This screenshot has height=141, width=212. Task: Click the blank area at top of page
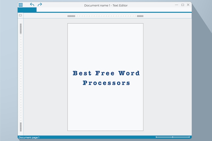click(105, 37)
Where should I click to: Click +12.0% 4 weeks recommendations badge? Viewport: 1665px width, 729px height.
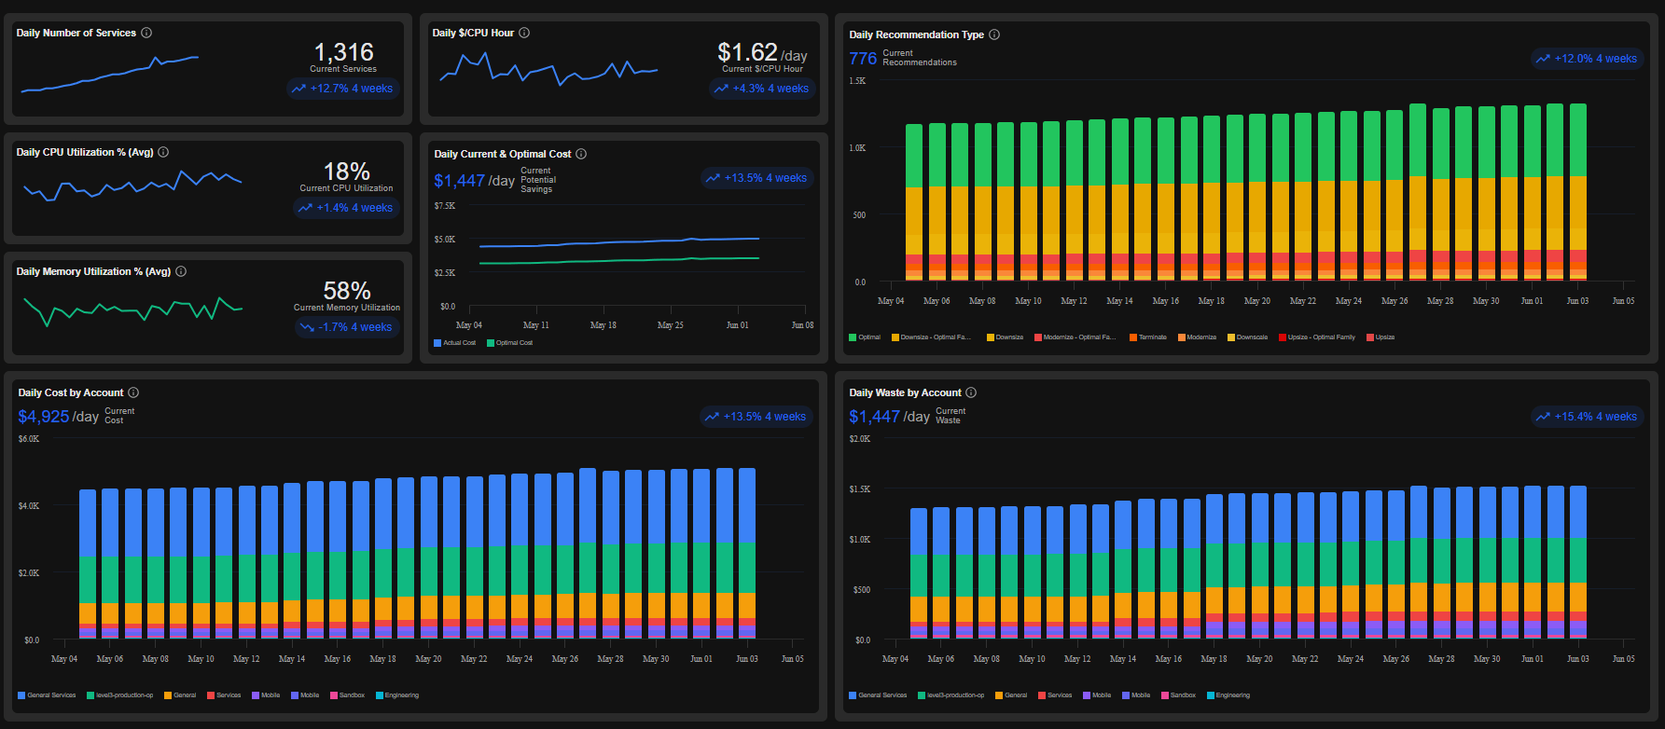tap(1587, 59)
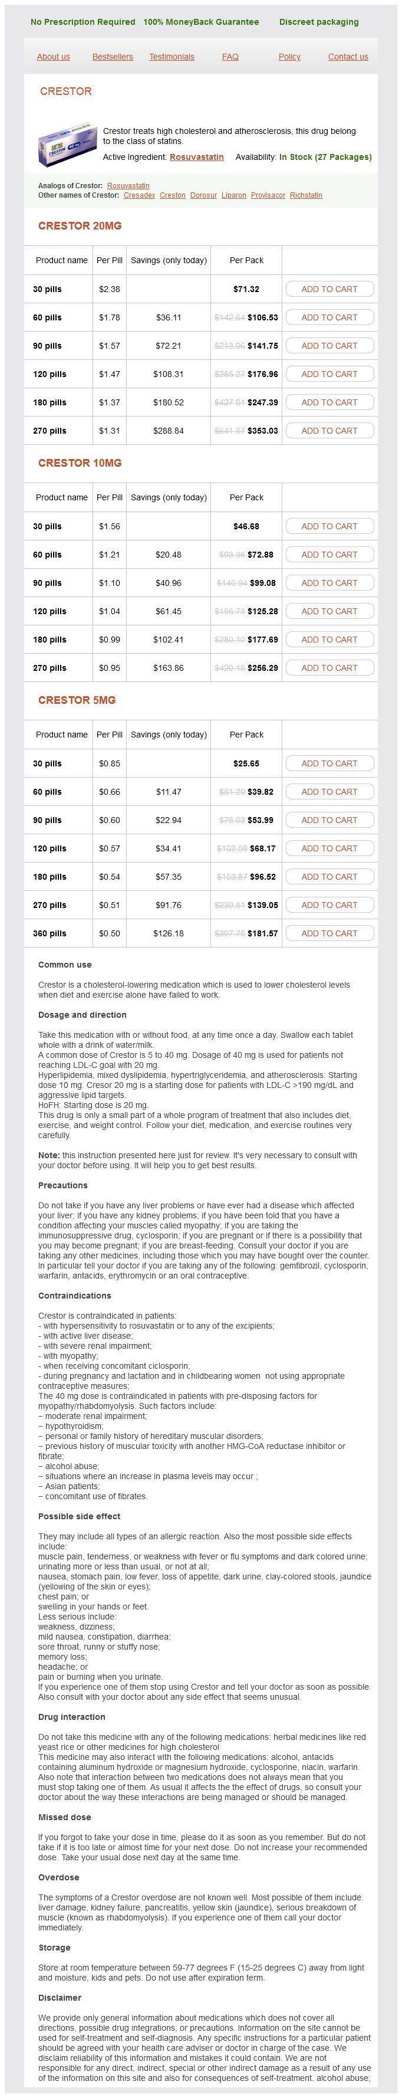This screenshot has height=2098, width=402.
Task: Add Crestor 5mg 360 pills to cart
Action: [x=329, y=933]
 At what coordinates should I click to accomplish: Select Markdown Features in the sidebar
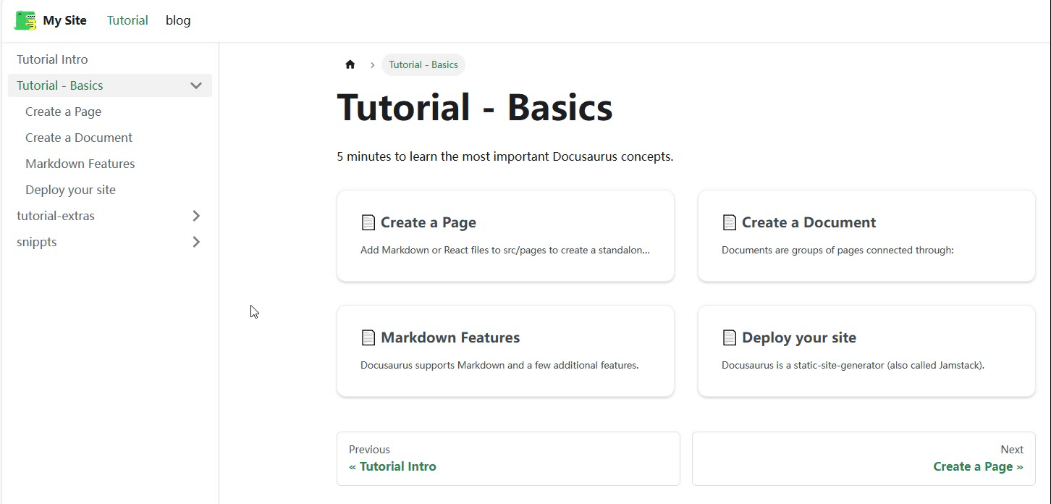[x=114, y=164]
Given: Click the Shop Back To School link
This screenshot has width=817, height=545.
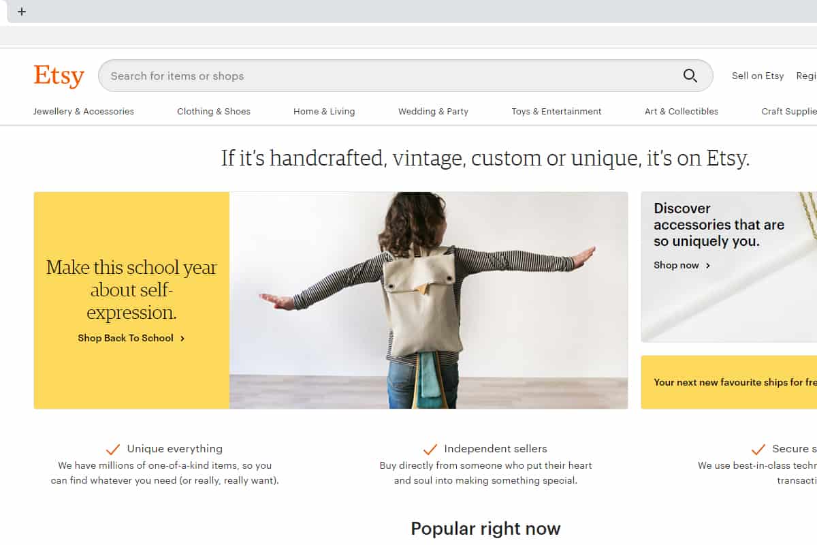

——————————

#### TASK TO CARRY OUT:
Word for word, print out all of the records above; pass over the pictures.

#### TASK RESULT:
This screenshot has height=141, width=212. Task: Click the blank area at top of page
click(105, 37)
Where should I click to: Click +12.0% 4 weeks recommendations badge? Viewport: 1665px width, 729px height.
tap(1587, 59)
This screenshot has height=2098, width=402.
Task: Add Crestor 5mg 360 pills to cart
Action: [x=329, y=933]
 At what coordinates should I click to accomplish: Select Markdown Features in the sidebar
[x=114, y=164]
Given: Click the Shop Back To School link
This screenshot has width=817, height=545.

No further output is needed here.